9. On 5/28/14 at 10:00 AM, Pt. #6's clinical record was reviewed. Pt. #6 was a 56 year old developmentally disabled female who resided in a group home, admitted on 4/24/14, with a diagnosis of seizure disorder, hx of aspiration and had a g-tube. The medication profile report dated 4/30/14 noted two medications were administered by mouth.

10. On 5/27/14 at 2:30 PM, Pt. #7's clinical record was reviewed. Pt. #7 was an 83 year old developmentally disabled male who resided in a group home, admitted on 5/21/14, with a diagnosis of food/vomit pneumonitis. The medication reconciliation list dated 5/21/14 ordered three medications without a route. The clinical record lacked documentation the nurse clarified the route with the physician.

11. On 5/28/14 at 3:00 PM, Pt. #8's clinical record was reviewed. Pt. #8 was a 49 year old developmentally disabled male who resided in a group home, admitted on 5/6/14, with a diagnoses of pneumonia and dysphagia and had a g-tube. The medication reconciliation list dated 5/21/14 ordered four medications without a route and one medication without a dose. The clinical record lacked documentation the nurse clarified the route or dose with the physician. The medication profile report dated 5/12/14 stated five medications were administered by mouth.
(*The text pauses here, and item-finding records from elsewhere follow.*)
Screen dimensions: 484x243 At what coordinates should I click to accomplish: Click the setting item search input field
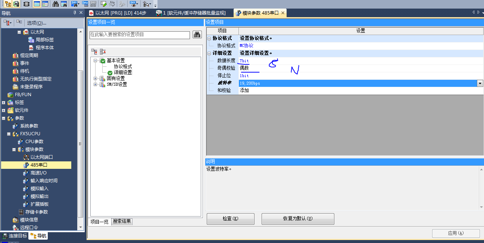140,35
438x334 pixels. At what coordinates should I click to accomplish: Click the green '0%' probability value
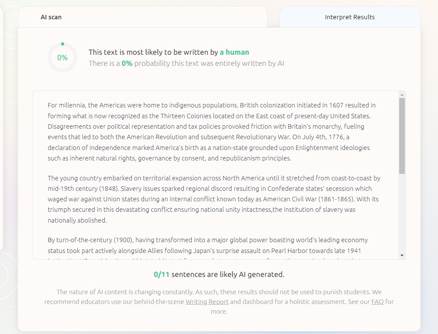[127, 63]
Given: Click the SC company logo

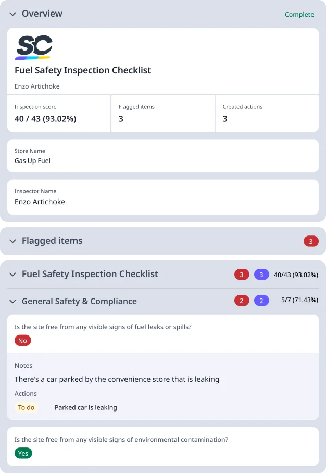Looking at the screenshot, I should (x=34, y=47).
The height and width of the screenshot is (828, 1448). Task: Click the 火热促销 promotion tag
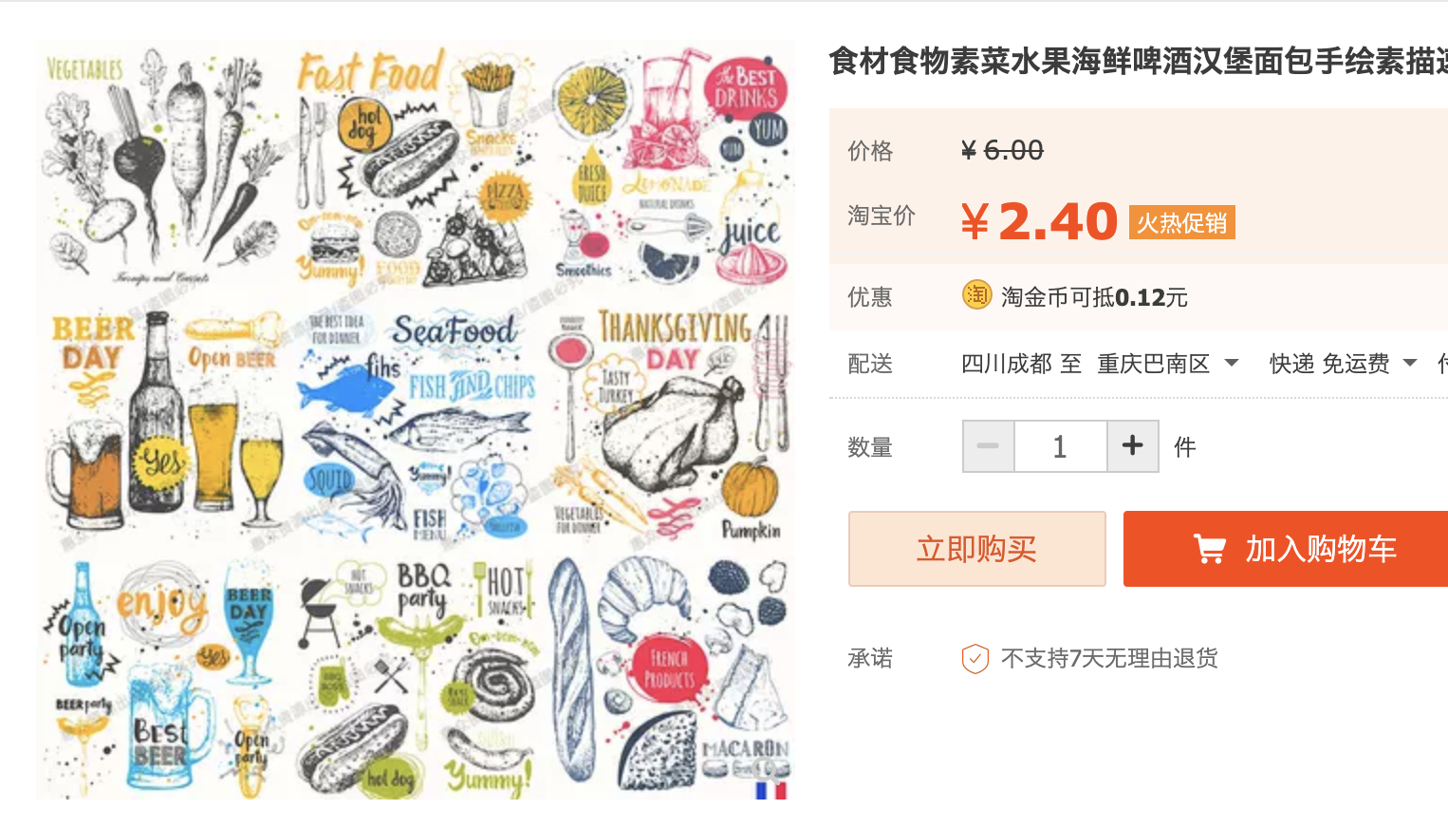(x=1181, y=222)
12. On 5/28/14 at 11:00 AM, E #10 stated "we just crush them (medications). We know when a patient is NPO to give them through the G-tube...we don't always clarify the order because we know what it means but I see it now that you point it out that we should clarify it."

13. On 5/28/14 at 11:15 AM, E #12 (Director of Pharmacy) stated "I admit we get use to our providers and don't clarify some orders..." E #12 demonstrated how the medication reconciliation is used to enter medications into the software which produces the medication profile report used by the nurses for drug administration. E #12 stated and demonstrated when the medication is entered, routes and dosages are defaulted to the most commonly used.
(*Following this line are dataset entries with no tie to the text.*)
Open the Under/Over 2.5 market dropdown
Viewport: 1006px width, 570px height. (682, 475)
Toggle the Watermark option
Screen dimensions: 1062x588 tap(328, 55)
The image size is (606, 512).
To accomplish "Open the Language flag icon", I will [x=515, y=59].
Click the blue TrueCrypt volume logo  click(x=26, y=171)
14. On 5/28/14 at 2:20 PM, E #7 (staff nurse) stated "sometimes pharmacy will send the med recs (medication reconciliation list) back to the nurse and ask for clarification but I assume they have done it if I get a MAR (medication administration record).

15. On 5/28/14 at 3:15 PM, E #1 and E #11 confirmed Pt #1, 2, 3, 4, 5, 6, 7 and 8's medication reconciliation were incomplete and should have been clarified and the medication profiles indicated the medications were administered as stated above.